Not long after I got out of high school, I met a young man at a club. He was a professional baseball player with our local team, the Seattle Rainiers. He walked up to me and asked me when I was going to marry him. From there he spun of web of deceit that totally sucked me in. Only after I was well ensnared in his web did I learn this man was married.
Even then, he told me lies and I believed them. I was so desperate for someone to truly love me that I couldn't see the truth. I continued to date this man (until this incident) even though I knew he was married believing that he was in the process of getting a divorce. Of course, it turned out that I found out later that nothing was farther from the truth.
One night he talked me into bringing one of my friends along as a date for his best friend (also a ball player on the team).
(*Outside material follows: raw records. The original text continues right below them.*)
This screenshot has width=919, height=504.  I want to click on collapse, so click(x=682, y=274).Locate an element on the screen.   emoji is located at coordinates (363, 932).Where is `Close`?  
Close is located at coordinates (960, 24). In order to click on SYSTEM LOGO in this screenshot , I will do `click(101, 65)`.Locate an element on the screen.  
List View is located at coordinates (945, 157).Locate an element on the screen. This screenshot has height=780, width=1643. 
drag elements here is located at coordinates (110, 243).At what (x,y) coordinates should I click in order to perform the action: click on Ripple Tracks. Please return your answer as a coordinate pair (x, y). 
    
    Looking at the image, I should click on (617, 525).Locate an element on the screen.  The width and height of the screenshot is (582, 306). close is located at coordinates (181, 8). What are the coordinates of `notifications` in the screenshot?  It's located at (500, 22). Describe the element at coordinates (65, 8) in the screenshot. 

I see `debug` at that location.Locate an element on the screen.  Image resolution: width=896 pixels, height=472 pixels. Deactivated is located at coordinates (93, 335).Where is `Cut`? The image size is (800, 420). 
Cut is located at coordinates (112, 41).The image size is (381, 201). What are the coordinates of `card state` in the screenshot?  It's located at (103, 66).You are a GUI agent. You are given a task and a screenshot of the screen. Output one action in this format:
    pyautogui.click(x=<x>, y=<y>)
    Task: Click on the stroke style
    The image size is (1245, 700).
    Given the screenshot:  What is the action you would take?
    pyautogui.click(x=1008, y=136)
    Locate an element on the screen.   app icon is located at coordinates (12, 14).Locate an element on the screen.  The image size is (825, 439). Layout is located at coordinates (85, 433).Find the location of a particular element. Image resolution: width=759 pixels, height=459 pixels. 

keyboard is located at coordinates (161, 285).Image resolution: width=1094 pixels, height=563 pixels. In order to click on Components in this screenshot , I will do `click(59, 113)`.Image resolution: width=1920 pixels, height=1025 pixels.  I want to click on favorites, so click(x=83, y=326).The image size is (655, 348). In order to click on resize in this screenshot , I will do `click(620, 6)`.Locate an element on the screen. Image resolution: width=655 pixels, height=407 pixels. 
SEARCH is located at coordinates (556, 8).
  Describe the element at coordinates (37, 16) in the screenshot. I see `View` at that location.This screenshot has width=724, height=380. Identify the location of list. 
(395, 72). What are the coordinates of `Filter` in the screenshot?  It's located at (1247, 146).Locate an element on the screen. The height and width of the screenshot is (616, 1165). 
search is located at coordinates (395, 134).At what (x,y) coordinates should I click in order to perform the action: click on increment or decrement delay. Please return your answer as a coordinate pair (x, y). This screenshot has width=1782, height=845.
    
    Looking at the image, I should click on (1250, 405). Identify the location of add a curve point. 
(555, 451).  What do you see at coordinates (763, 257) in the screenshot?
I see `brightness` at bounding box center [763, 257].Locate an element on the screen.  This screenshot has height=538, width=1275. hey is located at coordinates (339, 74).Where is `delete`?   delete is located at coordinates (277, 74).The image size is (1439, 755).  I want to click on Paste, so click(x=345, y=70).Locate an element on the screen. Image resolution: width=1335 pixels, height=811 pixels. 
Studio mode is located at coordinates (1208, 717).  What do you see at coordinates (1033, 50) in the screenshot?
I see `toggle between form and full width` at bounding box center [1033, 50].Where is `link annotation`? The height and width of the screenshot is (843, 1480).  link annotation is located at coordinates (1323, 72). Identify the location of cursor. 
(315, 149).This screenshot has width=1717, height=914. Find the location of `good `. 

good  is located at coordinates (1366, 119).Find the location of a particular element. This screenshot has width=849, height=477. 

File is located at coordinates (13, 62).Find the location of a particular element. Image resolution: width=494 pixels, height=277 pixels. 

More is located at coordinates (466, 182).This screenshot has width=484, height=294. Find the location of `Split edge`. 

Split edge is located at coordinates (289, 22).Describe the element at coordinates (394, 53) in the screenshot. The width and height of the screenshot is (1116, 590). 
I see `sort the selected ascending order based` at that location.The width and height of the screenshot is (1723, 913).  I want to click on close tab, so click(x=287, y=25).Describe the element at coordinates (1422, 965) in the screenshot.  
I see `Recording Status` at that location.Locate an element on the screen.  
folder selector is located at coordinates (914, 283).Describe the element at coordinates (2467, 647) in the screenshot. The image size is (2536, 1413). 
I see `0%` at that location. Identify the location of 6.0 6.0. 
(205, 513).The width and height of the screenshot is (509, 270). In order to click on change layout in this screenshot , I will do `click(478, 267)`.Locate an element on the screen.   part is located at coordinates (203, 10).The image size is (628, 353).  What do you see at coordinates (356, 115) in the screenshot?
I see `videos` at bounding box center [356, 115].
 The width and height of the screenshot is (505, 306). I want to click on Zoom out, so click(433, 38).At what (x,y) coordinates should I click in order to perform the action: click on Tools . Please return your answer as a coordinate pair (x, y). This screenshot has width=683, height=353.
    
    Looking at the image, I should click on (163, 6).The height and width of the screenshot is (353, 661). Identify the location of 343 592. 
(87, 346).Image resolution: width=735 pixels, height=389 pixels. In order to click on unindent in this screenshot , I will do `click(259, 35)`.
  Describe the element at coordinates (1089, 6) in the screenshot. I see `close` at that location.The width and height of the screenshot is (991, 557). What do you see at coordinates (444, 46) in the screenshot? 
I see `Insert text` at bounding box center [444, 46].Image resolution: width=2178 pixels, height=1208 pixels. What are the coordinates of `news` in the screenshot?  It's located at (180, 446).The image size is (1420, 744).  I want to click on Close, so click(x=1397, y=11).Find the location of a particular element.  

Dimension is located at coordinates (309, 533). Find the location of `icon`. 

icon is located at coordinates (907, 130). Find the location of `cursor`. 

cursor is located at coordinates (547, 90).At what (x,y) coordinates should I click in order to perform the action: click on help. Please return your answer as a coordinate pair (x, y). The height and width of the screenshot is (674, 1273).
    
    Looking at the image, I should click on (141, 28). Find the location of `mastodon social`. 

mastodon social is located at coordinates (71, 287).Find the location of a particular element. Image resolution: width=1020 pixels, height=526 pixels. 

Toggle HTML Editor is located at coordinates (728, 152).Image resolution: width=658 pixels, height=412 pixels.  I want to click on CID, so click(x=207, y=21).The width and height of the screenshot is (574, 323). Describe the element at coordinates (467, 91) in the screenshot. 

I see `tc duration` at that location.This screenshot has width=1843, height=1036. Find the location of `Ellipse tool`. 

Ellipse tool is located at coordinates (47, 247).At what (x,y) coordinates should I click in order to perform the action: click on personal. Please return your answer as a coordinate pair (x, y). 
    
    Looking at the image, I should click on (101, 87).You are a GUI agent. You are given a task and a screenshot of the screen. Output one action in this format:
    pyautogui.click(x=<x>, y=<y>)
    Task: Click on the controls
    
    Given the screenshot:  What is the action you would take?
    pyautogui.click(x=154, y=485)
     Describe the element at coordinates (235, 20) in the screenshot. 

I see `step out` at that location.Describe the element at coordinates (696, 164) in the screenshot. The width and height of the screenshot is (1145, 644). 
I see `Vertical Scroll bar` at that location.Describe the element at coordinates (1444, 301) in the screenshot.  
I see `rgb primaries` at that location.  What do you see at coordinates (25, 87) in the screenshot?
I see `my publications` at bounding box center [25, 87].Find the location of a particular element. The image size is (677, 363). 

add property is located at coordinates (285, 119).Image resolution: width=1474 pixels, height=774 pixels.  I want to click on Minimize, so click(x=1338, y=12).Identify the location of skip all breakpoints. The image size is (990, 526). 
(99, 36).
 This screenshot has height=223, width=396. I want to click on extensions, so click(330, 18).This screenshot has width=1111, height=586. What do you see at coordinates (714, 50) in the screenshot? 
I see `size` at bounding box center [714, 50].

I don't even remember what we did that night until the part where we went back to their place. The baseball player's friend was pressuring my friend to have sex with him. She was adamant that she didn't want to. He wasn't happy so he complained about it to my date.
I can't even tell you how it got from there to my date throwing me onto a bed but it did. The other player grabbed my friend and forced her to watch as my legs were yanked apart and the crotch of my slacks split wide open from the force. My "date" then threw himself on top of me and had sex with me telling my friend that I liked it.
I was appalled! BUT some part of me had sex with him. Some part of me kicked into gear and protected me from further harm by pretending it was ok when really it was never OK. The coping mechanism of going along with whatever happens no matter what kicked in and sold me down the river. The whole time the only screaming and fighting that happened was in my head. I was unable to move but the noise in my head was deafening.
I believe my friend ran from the room. I really don't know. I believe for many years she thought I was ok with the behavior in that house that day. As much as I know I did not fight him, I also know it was never OK with me, not even the part that took over and didn't fight thought it was OK. She knew it was wrong and she felt humiliated as well.
This was one of my best friends in the world. We didn't talk about that incident for many, many years. I can't even remember how it came up but when it did, I told her I was raped. Being the friend that she is she never doubted me for a moment, but I have doubted me. Even understanding that I am a multiple and how my system works has not helped me put this memory away where it belongs. I know in my head that I wasn't responsible for this but I still feel like I am.
Incidents like this are the legacy of abuse left untreated and unhealed. As extensive as my healing is, I still struggle with healing from this thing but I no longer am victim of situations like this. That, to me, is what is so important about the healing work and getting through all of those old messages. I may still feel guilt about something that wasn't my fault but I no longer experience those kinds of situations. I know have the skills to protect myself and there will be no more episodes like this in my future.